_Entries supplied_.

↓

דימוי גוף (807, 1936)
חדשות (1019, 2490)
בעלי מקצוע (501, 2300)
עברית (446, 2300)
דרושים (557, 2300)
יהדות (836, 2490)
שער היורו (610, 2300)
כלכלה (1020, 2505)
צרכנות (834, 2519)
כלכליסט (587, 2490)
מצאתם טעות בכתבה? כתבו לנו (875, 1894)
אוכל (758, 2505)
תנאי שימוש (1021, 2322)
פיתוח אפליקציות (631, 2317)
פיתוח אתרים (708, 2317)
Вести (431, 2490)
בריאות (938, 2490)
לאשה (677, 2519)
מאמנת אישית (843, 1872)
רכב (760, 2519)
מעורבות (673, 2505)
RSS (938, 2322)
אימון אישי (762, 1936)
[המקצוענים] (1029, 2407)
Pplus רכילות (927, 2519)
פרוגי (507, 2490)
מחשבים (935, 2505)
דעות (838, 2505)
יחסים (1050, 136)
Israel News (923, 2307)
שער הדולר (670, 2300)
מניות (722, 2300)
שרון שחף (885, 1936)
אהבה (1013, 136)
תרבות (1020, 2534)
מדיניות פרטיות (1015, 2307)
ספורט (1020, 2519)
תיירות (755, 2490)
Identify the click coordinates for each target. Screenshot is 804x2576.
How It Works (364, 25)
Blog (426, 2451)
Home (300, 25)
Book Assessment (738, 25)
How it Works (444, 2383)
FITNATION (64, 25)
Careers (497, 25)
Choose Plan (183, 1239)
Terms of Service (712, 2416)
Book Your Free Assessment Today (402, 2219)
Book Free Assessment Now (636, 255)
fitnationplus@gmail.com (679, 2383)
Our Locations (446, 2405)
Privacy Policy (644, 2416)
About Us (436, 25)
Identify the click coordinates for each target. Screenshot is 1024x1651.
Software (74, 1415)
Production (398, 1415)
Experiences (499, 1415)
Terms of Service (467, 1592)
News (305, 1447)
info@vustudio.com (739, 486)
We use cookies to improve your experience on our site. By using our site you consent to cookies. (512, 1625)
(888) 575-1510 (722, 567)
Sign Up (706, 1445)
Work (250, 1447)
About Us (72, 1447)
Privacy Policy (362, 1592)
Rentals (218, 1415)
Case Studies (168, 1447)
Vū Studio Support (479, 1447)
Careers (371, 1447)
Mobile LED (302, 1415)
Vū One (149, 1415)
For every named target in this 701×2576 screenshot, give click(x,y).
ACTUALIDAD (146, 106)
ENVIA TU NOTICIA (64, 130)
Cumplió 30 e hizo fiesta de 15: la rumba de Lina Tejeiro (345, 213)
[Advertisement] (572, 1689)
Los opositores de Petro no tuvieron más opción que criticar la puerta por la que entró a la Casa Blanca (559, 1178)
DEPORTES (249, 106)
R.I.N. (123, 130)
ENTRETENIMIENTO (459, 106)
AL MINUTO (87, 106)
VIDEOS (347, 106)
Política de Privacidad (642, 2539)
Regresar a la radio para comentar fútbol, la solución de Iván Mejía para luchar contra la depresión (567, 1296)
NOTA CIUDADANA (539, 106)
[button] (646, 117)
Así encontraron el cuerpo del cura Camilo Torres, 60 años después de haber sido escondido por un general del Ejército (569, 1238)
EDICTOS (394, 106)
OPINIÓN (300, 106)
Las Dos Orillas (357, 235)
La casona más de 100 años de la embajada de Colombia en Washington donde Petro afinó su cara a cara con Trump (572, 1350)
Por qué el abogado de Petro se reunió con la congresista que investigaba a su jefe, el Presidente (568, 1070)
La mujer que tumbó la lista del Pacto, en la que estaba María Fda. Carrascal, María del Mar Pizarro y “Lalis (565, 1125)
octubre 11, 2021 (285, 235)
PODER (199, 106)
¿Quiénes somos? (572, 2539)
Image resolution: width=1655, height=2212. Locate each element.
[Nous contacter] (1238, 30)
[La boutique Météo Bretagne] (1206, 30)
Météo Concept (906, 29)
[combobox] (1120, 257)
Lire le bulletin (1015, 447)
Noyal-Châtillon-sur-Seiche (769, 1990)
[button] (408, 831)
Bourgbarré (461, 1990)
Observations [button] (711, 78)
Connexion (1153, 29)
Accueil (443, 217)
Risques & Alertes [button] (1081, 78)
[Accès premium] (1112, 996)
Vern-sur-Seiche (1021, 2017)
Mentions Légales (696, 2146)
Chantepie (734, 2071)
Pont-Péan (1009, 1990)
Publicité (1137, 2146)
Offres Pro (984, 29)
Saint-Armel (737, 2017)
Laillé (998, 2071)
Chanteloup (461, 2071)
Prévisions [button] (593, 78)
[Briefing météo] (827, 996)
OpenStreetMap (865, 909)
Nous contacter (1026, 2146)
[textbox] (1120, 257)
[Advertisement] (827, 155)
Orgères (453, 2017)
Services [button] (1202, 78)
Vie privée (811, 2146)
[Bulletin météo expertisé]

↑

_Task details_.
Copy the lines of the entries above that mention "Seiche".

_Solution_.
Noyal-Châtillon-sur-Seiche (769, 1990)
Vern-sur-Seiche (1021, 2017)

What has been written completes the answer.